Measurement and target-setting often go hand in hand. They don’t have to. In my work with social enterprises and investors, I find there is a mysterious hurry to set performance targets. My view is that targets can be a useful tool to foster learning and inspire performance, but too often they are set prematurely, in haste, and aren’t necessarily meaningful to those that define them.
On the plus side, targets:
- can be inspiring and focus an organization towards a common goal;
- are a tool for learning about progress, and can be a jumping off point for discussing what works and doesn’t;
- can be a useful link between strategy and day-to day operations.
On the negative side, targets:
- that are irrational may demoralize;
- may too narrowly defines success in an organization. As a famous physicist once said, “Many of the things you can count, don't count. Many of the things you can't count really count.” (Albert Einstein).
- May be set without any sense of what is achievable.
In cases where the achievement of certain targets are tied to rewards or punishment (like in public sector performance budget, funding applications, or even in personal performance reviews), there may be perverse outcomes. For example, one such outcome is the “ratchet effect”, where, there is a strong incentive to report persistently low levels of performance, if high achievement merely results in increased expectations.
Still, targets can be a useful tool when applied properly. Here are a few tips about how to set and use targets:
- Make sure your indicator is rock solid. By solid, I mean that you should only set a target around something that is largely within your sphere of control and which is a good indicator for the outcome you seek to achieve. If you set a target for an output instead of an outcome (for instance, something like # of students instead of an educational achievement score), make sure there is a clear connection between it and desired impact in an impact map (i.e. logic model).

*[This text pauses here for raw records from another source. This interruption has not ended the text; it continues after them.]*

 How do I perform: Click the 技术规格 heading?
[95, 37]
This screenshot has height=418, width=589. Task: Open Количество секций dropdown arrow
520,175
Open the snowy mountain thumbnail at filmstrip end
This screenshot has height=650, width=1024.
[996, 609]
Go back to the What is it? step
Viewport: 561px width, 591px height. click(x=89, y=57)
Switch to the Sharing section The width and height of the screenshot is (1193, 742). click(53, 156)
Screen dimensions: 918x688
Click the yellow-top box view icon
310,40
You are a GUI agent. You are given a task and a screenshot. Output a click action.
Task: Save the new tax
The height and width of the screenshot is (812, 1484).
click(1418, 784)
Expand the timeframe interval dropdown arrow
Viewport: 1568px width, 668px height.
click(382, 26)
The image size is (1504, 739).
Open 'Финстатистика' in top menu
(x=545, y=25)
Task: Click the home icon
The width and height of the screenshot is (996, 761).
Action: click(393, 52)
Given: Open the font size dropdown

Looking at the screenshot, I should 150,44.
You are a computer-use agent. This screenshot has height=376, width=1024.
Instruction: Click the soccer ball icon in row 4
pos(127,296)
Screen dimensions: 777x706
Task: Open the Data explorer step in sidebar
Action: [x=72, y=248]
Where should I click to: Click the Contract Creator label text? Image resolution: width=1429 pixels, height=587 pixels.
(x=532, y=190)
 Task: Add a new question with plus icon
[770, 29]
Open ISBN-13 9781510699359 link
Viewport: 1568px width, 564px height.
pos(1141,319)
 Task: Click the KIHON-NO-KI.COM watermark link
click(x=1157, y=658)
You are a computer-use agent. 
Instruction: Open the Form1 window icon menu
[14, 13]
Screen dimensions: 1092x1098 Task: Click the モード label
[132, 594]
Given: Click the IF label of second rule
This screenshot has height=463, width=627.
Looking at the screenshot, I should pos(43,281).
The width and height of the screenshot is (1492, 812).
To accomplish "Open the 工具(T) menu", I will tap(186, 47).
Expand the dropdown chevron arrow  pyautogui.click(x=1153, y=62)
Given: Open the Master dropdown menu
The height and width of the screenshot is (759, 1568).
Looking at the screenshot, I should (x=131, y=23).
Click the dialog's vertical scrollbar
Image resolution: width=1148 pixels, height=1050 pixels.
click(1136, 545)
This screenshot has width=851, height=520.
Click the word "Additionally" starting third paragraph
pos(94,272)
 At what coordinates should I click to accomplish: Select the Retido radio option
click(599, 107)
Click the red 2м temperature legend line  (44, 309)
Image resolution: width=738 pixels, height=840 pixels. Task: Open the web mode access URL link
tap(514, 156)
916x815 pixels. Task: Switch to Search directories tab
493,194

- Don’t articulate indicators and targets without articulating what you are trying to achieve as an outcome first.
- Set useful, achievable targets. You should ideally have baseline data that shows what is normal in your operations. You should also have a strong sense of the potential for change and how that might occur, and set the target in consultation with those who will help achieve it. Make your target inspiring but possible. If you are just launching your operations, things may be topsy-turvy for a while. Hold off on setting targets until thing settle into a calmer pattern.
- Do not set targets too far in the future, but not too soon either. What is reasonable may depend on your situation, but in general, the further away in time something is, the less influence you have directly over the outcome. Conversely, if you set a target to near in the future, you may not have had enough time to effect the change you want and to see the result.
- Don’t oversimplify. Looking at performance relative to a target is only one tool in interpreting success. Pay attention to other insights that may be there in the data, and those that are held as part of the wisdom and experience of the people in your organization. Don’t ignore data uncertainty and variability.